The days of the Cincinnati Kid and even Rounders are over. The poker world that I grew up in, playing in illegal games in the backs of bars or in basements is pretty much a thing of the past –ye, they still exist, but this is now the exception to where most people play, not the norm. Since the “Poker Boom” the game has undergone a transformation of sorts, and poker has been taken out of the smoky backrooms and its practitioners have been transformed from gamblers and hustlers to celebrities and wunderkinds.
Despite this amazing metamorphosis –still less than a decade old at this point– at its core the game of poker is about money, and whenever money is involved the lowest forms of humanity are sure to be lurking in the background, desperately grabbing at every last dollar they can get their hands on. So once you peel back the new upper layer of respectability you find a dark and seemly underbelly filled with con-men, liars, hustlers, cheaters and thieves.
Look no further than the threads no 2+2 or PokerFraudAlert.com where you’ll see some of the slimiest, criminal behavior on display. Look at some of the names that have been called out over the years for owing money, cheating or scamming: Erick Lindgren, Chino Rheem, Vladimir Geshkenbein, Brad Booth, Russ Hamilton, and others. There have also been lesser accusations fired at Daniel Cates, Sorel Mizzi, and other big names as well.
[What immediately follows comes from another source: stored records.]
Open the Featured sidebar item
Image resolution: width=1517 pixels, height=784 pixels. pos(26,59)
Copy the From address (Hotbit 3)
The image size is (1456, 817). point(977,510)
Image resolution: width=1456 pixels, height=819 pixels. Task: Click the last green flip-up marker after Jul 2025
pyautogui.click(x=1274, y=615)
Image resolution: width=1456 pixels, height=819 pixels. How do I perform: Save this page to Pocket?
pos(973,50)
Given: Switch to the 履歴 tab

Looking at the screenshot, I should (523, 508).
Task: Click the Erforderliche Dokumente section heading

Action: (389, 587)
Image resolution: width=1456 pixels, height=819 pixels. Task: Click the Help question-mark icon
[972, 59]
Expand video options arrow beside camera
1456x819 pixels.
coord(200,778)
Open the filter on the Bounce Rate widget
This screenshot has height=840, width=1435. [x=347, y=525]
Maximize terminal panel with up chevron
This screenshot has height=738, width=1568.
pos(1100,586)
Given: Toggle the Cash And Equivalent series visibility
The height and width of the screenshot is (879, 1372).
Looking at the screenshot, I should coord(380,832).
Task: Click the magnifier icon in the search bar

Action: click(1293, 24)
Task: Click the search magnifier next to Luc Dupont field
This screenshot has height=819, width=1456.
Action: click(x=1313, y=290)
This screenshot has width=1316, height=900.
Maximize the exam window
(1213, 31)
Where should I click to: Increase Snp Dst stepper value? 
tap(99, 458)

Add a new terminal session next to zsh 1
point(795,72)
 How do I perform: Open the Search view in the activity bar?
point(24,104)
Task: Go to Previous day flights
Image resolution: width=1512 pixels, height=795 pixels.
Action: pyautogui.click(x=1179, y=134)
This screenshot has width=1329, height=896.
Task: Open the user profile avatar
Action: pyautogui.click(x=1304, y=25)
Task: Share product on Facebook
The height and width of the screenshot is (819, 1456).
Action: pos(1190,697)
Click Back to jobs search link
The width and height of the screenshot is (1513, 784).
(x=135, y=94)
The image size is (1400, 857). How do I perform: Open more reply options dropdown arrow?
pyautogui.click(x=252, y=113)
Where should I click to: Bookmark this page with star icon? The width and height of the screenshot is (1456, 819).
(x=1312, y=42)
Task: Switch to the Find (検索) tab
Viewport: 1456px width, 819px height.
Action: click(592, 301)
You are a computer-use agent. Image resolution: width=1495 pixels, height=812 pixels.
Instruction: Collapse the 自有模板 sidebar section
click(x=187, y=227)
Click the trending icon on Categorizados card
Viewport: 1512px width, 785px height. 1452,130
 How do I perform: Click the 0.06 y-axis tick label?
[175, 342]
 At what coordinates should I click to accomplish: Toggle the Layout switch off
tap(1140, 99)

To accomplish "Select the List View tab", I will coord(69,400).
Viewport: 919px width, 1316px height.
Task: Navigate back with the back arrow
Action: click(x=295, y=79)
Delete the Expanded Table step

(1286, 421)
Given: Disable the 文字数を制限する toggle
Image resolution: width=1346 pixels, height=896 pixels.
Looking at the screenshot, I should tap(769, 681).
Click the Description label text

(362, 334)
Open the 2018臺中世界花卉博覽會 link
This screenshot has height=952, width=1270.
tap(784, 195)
The upper layer –the layer the poker world wants you to see—has gotten far thicker over the past 10 years, but it still pales in comparison to what lies beneath. Not because there are more dishonest people in the poker world than honest people, but because the dishonest people hold sway over the poker community. You would be hard-pressed, dare I say it is an impossibility, to find a seasoned poker player who hasn’t been cheated or hustled. Unfortunately it’s just the nature of the beast.
Eventually you will probably fall victim to some scam or hustle, or you’ll be cheated in a game; the trick is to make sure you aren’t risking too much, and when these unseemly characters strike they don’t get a lot of your hard-earned cash. Think of this as keeping a minimal amount of money in your wallet, and all of your important cards, cash, and ID in a hidden location on your person when you might be in a bad area where muggings are common or at a gathering where pick-pocketing is a real possibility.
Don’t hand people money, don’t risk amounts you can’t lose, don’t trust people around your sensitive information like your laptop, and don’t enter into bets with people who might be freerolling you.